McGraw gave him a careful look before smiling. “I’m on a fact-finding mission, trying to take the pulse of our Expeditionary Force. Once all the reinforcements arrive, we have some surprises in store for the Chinese. I think we have them on the ropes, Stan. I think it will take a few more hammer blows to make them cry uncle.”
“Is that why they attacked in Inner Mongolia as they did? They don’t care about losses.”
“Who knows Chairman Hong’s mind? It’s a mystery.”
“If we could hit with all our THORs, we would have a much better chance of making them cry uncle. I think there’s your answer.”
“That will be all, General,” McGraw said. “Thank you for your time, and good luck.”
“To you too, sir,” Stan said. Afterward, McGraw cut the connection, leaving a thoughtful Higgins to ponder these new, inner revelations.
BEIJING, CHINA
Shun Li took her place at the conference table. It was a full meeting of the Ruling Committee. Marshal Kiang sat down beside the new Minister of the Navy. She finally understood that Hong and the Army would always be at odds with each other. Both Hong and the Police must leash the Army, or the Army leaders would rule over them.
Yes, that has been the trick all these years, the politicians and the police holding the twin leashes that kept the crocodile of the Army from devouring each of them in turn.
For all his supposed madness and brutality, Hong was the most cunning among them. Perhaps as bad, he could change course with abrupt suddenness, catching others by surprise.
>
Is that the great trick—to fake one way and then go another? He also used another tactic. The Chairman slays his most powerful enemies, killing each of us one by one. If I am to survive, must I kill Hong first in self-defense?

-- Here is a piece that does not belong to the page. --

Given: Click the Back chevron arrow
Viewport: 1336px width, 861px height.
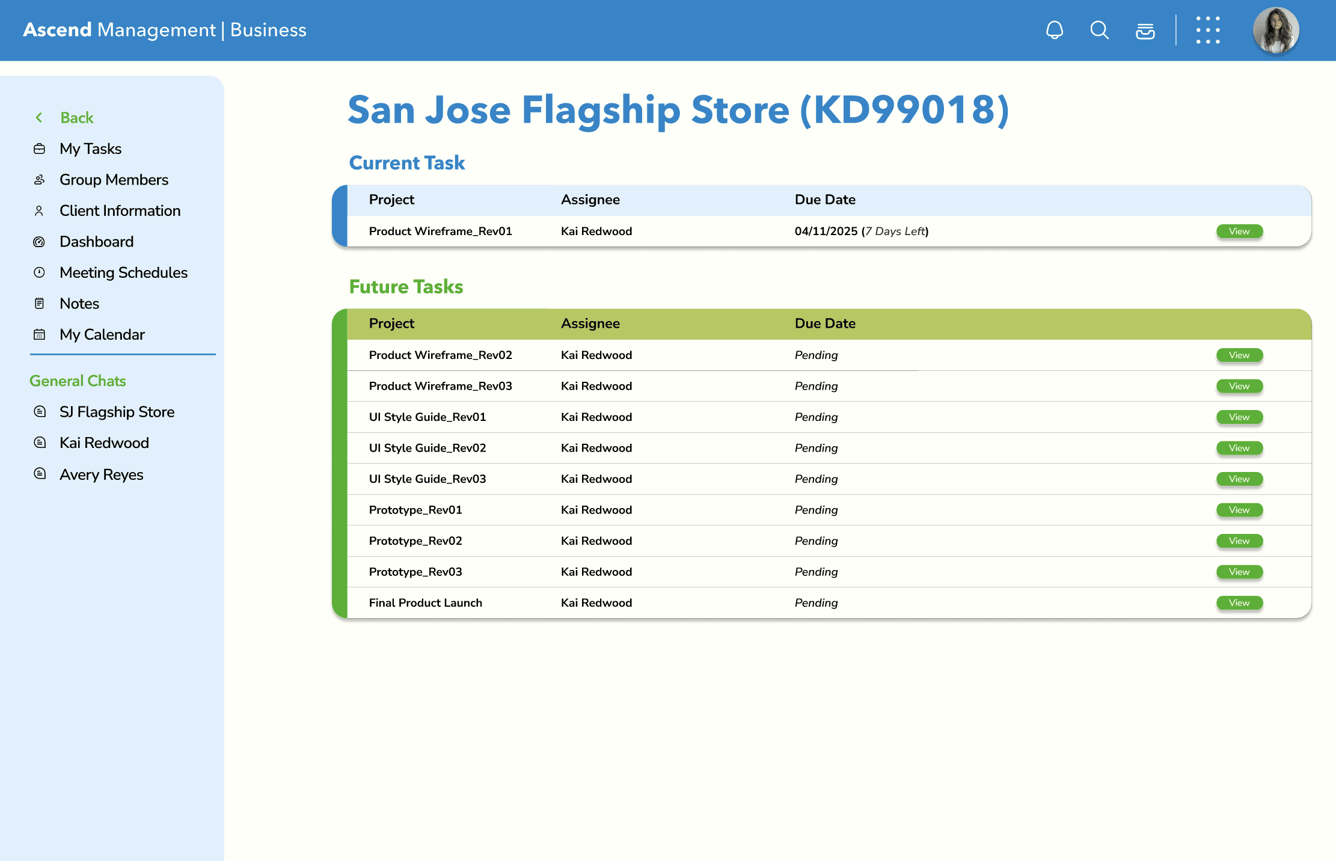Looking at the screenshot, I should pyautogui.click(x=39, y=118).
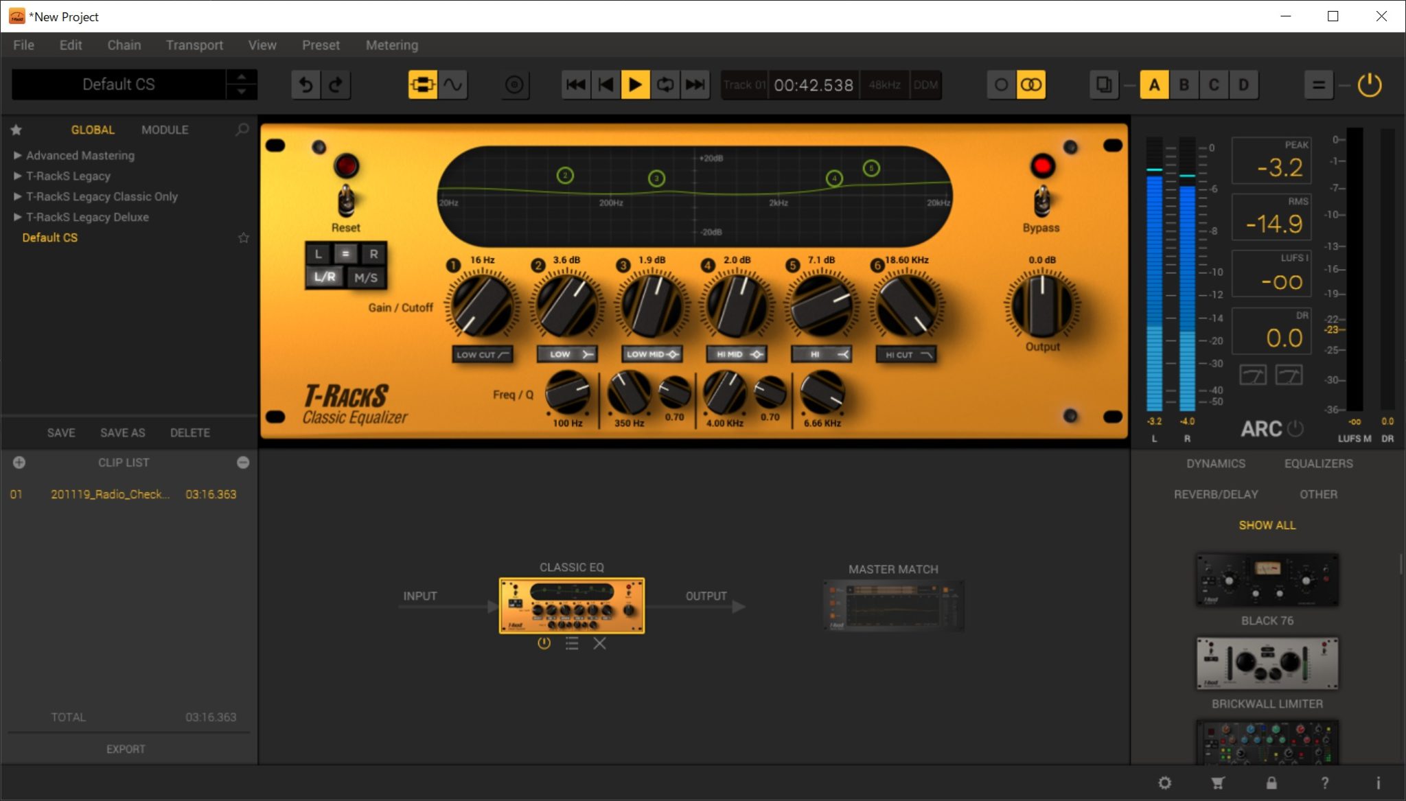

Such a strike was worth careful consideration. The danger of trying it and failing, however, would be catastrophic to her life.
“I am here to report wonderful news,” Hong told them. “Unfortunately, none of us can tell anyone else about the news, at least for a time. We must hold this secret until we can unleash it at a pivotal moment.” The Chairman cleared his throat. “Some of you may know that I spoke with a personal envoy of Premier Konev.” He nodded to Shun Li.
She smiled in an approximation of joy, but her cheek muscles felt frozen and stiff. She had helped spirit the envoy from the airport to Hong and back again to the airport.
“The Russians are concerned,” Hong told Marshal Kiang. “Your latest offensive in Inner Mongolia convinced them of the futility of their invasion—that we will fight for a thousand years to keep our freedom.”
The Army Minister shook his head. “I cannot take credit for the…the so-called offensive. It was your own creation, Leader.”
“Do you still not approve of it?” Hong asked.
“As a military man, the Chinese losses sicken me,” Kiang said. “Although I am overjoyed it shook the Russian leader.”
Shun Li wondered how much longer the marshal would get to speak his mind like that.
“It was ill-conceived as an operational procedure,” Kiang added. “However, it appears that you are one hundred percent correct from a political consideration. I marvel at your insights concerning foreign leaders.”
Shun Li didn’t believe it was insight that had guided Hong. No. Once again, the Chairman had gotten lucky. Why such a callous killer should receive such luck, she could not say. It made her doubt the entire idea of karma.